■ **Goal of the exercise**
In the March for Life article below, condense the paragraph beginning "Foley and McAmis joined the Archdiocese of Omaha group" into a bulleted list that keeps its main facts.

··· Extract

Seniors Lily Foley and Shania McAmis joined the large crowd in Washington, D.C. on Thursday, Jan. 27 in the annual pilgrimage to the “March for Life.” Reports of the attendance range from 60,000 to 800,000 marchers, and Foley said she believes the real number to be closer to the latter.
“It is profound to be in a crowd with so many people who are fighting for the same thing I was,” Foley said.
Foley and McAmis joined the Archdiocese of Omaha group and travelled on busses with other high school and college students. The group of almost 250 from Nebraska marched together and prayed together. It was part of the annual 5-day pilgrimage. According to archomaha.org, the group visited holy and historical sites while learning about the pro-life movement and growing in their faith. Some students attended with their parish youth groups and some with their high school Pro-Life clubs. Foley and McAmis officially registered with St. Vincent de Paul parish in Omaha.
McAmis explained that their bus had students from other parishes, but also from schools like Columbus Scotus, Mercy, Duchesne and Gross. “There were many powerful moments from the Life is Very Good Evening of Prayer to the actual march and prayer outside a Planned Parenthood clinic,” McAmis said.
“While at the march, there were women holding signs saying how they regretted their abortions. Also, while at the Planned Parenthood, there were teeenagers walking into the clinic, and that made a lot of us realize how real of issue this is,” she said.
Foley had a similar moving experience. “We saw ladies and gentlemen holding up signs that said ‘I regret my abortion’ and ‘I regret my lost fatherhood.’ They were, by far, the most admirable people there, and what powerful testimonies they were giving. It was so brave… About ten of us started hugging the people with the signs. At first, the people looked shocked. Then, they all started crying, and we did, too. It was like we were showing them how much we loved them and forgave them. I think it was an emotional experience for them. You could tell how much it meant to them. All of us cried: boys, girls, men and women. Then, an amazing thing happened. The marchers coming by took a slight detour so that everyone could come give them hugs. It was the best feeling ever.”

······
··· Extracted data

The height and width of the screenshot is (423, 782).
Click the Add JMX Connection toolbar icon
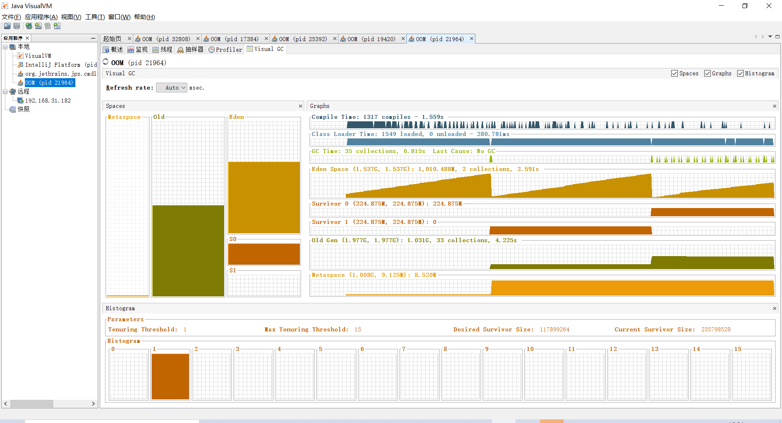[38, 26]
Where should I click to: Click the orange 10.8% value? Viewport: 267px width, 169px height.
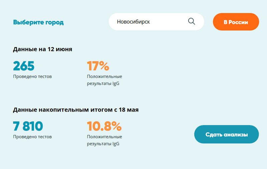point(104,126)
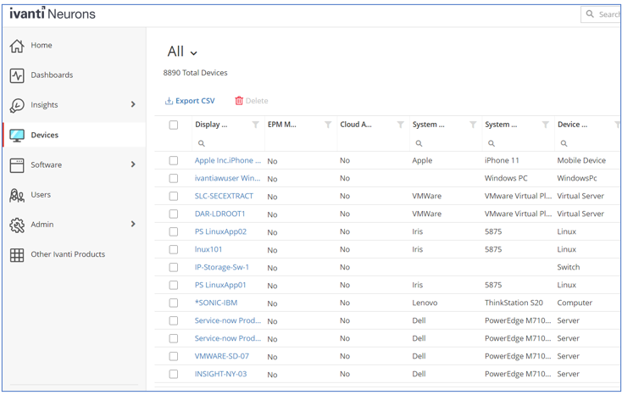
Task: Open the All view dropdown
Action: tap(183, 53)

······

■ **Problem solution**
- Foley and McAmis traveled with the Archdiocese of Omaha group by bus, along with other high school and college students.
- Almost 250 people from Nebraska marched and prayed together as part of the annual 5-day pilgrimage.
- According to archomaha.org, the group visited holy and historical sites while learning about the pro-life movement and growing in faith.
- Students came with their parish youth groups or their high school Pro-Life clubs.
- Foley and McAmis were officially registered with St. Vincent de Paul parish in Omaha.